Raw records:
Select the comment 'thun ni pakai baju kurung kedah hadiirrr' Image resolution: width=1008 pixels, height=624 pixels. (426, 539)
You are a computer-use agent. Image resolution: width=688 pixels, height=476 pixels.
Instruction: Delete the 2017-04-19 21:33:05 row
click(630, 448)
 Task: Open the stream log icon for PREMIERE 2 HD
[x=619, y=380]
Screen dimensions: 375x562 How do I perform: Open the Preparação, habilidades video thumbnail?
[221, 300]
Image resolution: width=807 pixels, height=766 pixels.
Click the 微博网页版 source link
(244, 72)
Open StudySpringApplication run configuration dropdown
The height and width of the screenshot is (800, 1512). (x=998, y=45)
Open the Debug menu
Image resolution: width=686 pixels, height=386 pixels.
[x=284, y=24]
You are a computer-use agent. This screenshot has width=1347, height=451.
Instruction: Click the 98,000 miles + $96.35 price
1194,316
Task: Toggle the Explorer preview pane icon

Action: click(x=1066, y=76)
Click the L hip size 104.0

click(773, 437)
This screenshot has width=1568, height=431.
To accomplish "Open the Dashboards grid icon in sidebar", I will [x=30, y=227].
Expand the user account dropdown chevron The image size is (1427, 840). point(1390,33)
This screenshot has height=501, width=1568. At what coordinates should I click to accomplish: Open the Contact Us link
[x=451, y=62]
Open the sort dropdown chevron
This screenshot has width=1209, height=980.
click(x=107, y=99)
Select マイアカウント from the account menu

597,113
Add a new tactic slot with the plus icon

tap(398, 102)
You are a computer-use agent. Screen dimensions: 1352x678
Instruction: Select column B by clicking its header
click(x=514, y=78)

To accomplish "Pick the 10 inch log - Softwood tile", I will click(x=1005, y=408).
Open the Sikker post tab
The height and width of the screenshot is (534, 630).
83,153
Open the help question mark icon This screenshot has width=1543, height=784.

> **Work to be completed**: Copy every entry above line for line, keeping each character unchanged.

> **Written reply**:
Select the comment 'thun ni pakai baju kurung kedah hadiirrr' Image resolution: width=1008 pixels, height=624 pixels. (426, 539)
You are a computer-use agent. Image resolution: width=688 pixels, height=476 pixels.
Instruction: Delete the 2017-04-19 21:33:05 row
click(630, 448)
 Task: Open the stream log icon for PREMIERE 2 HD
[x=619, y=380]
Screen dimensions: 375x562 How do I perform: Open the Preparação, habilidades video thumbnail?
[221, 300]
Image resolution: width=807 pixels, height=766 pixels.
Click the 微博网页版 source link
(244, 72)
Open StudySpringApplication run configuration dropdown
The height and width of the screenshot is (800, 1512). (x=998, y=45)
Open the Debug menu
Image resolution: width=686 pixels, height=386 pixels.
[x=284, y=24]
You are a computer-use agent. This screenshot has width=1347, height=451.
Instruction: Click the 98,000 miles + $96.35 price
1194,316
Task: Toggle the Explorer preview pane icon

Action: click(x=1066, y=76)
Click the L hip size 104.0

click(773, 437)
This screenshot has width=1568, height=431.
To accomplish "Open the Dashboards grid icon in sidebar", I will [x=30, y=227].
Expand the user account dropdown chevron The image size is (1427, 840). point(1390,33)
This screenshot has height=501, width=1568. At what coordinates should I click to accomplish: Open the Contact Us link
[x=451, y=62]
Open the sort dropdown chevron
This screenshot has width=1209, height=980.
click(x=107, y=99)
Select マイアカウント from the account menu

597,113
Add a new tactic slot with the plus icon

tap(398, 102)
You are a computer-use agent. Screen dimensions: 1352x678
Instruction: Select column B by clicking its header
click(x=514, y=78)

To accomplish "Pick the 10 inch log - Softwood tile", I will click(x=1005, y=408).
Open the Sikker post tab
The height and width of the screenshot is (534, 630).
83,153
Open the help question mark icon This screenshot has width=1543, height=784.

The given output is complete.